● **Фрагмент текста**
Телевидение интересно тем, что является легким и широкодоступным средством присниться кому-то. Человек перед телекамерой начинает выкидывать Бог знает что, потому что он знает - благодаря телекамере он сам становится сном, а то и кошмаром, он знает, что пригрезится кому-то. Работа депутата парламента, работа по ту сторону телеэкрана обладает какими-то степенями защищенности - если хочешь избавиться от кошмара, надо не видеть сны, а самому кому-то сниться.
Памятуя о вышеописанном способе борьбы с ночными кошмарами, мы стремимся к телекамерам - а они стремятся к нам. Телекамеры наступают на окружающую среду. В любой момент мы можем находиться под их прицелом - может быть юморное телевидение снимает скрытой камерой, может быть спецслужбы поглядывают, может быть унивемаг следит, чтобы ты не спер товары, моет быть со спутника... Человечество начинает вести себя соответственно: оно все время думает о том, что может быть в это момент его снимают. И скольким миллионам спящих ты приснишься сегодня ночью? Человек уже не живет на самом деле, – он играет перед объективом. Как и положено персонажам фильмов на белом полотне, мы становимся плоскими. Мы уже не думаем о том, какие мы есть, а том, как мы выглядим, какими покажемся, какими привидимся.
Вслед за телевидением цивилизация породила Интернет и весь блеск компьютерных виртуальных технологий. С ними уже не нужны прототипы, реальность может быть построена такая, какая тебе нужно, с самым широким выбором вариантов. Можно сказать, что телевидение является переходной формой от кинематографа к Интернету, и так называемое "восприятие реальной действительности" - оказывается лишь одной из ступеней в этой эволюции. С телевидением человек и так живет достаточно часов своей жизни, жены жалуются: муж приходит домой с работы – и сразу к ящику, с ним, а не со мной живет. А компьютер вообще позволяет человеку жить в мире электронных снов, создать себе оболочку из грез. В такую эпоху Пелевин, исследующий сочетания миров, закономерен, как боевик про Ирак или Косово.
Однако можно ли назвать Пелевина ультрасовременным писателем?

● **Задания**
1: Определите, соответствуют ли фрагменту о телевидении утверждения (а), (б) и (в). Для каждого ответьте «да» или «нет» и точно процитируйте решающие слова фрагмента.
(а) Телевидение названо переходной формой от кинематографа к Интернету.
(б) Чтобы избавиться от кошмара, нужно чаще видеть сны.
(в) Жены жалуются, что муж после работы сразу ложится спать.
2: Перепечатайте из фрагмента о телевидении отрывок от слов «Телевидение интересно тем, что» до слов «самому кому-то сниться.» включительно.

● **Данные**
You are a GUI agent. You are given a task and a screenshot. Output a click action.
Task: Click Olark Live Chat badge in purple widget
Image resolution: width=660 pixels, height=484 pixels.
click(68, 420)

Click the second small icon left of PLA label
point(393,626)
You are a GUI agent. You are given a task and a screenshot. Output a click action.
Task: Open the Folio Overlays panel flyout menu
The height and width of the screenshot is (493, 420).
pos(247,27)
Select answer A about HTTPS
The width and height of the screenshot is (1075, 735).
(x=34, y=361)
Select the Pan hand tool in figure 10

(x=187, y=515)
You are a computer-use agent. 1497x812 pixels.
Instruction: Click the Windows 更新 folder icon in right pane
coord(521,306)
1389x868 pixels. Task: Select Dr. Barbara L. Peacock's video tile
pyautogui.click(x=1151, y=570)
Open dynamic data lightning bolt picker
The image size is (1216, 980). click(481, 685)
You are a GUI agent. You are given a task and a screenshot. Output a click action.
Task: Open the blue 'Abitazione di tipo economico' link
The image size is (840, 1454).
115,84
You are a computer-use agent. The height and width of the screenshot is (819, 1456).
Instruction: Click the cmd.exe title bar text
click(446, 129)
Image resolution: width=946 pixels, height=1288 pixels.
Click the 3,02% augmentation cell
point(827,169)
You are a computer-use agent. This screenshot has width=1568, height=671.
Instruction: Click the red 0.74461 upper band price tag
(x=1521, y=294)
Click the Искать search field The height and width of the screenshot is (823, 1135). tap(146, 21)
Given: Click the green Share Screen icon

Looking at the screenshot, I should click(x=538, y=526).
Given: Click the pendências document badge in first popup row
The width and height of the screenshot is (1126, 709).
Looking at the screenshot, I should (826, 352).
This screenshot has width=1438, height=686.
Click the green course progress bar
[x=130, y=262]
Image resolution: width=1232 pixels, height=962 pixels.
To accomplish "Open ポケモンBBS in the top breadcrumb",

● **Ответы по заданиям**
1:
(а) Да: «телевидение является переходной формой от кинематографа к Интернету».
(б) Нет: «если хочешь избавиться от кошмара, надо не видеть сны, а самому кому-то сниться».
(в) Нет: «муж приходит домой с работы – и сразу к ящику».

2:
Телевидение интересно тем, что является легким и широкодоступным средством присниться кому-то. Человек перед телекамерой начинает выкидывать Бог знает что, потому что он знает - благодаря телекамере он сам становится сном, а то и кошмаром, он знает, что пригрезится кому-то. Работа депутата парламента, работа по ту сторону телеэкрана обладает какими-то степенями защищенности - если хочешь избавиться от кошмара, надо не видеть сны, а самому кому-то сниться.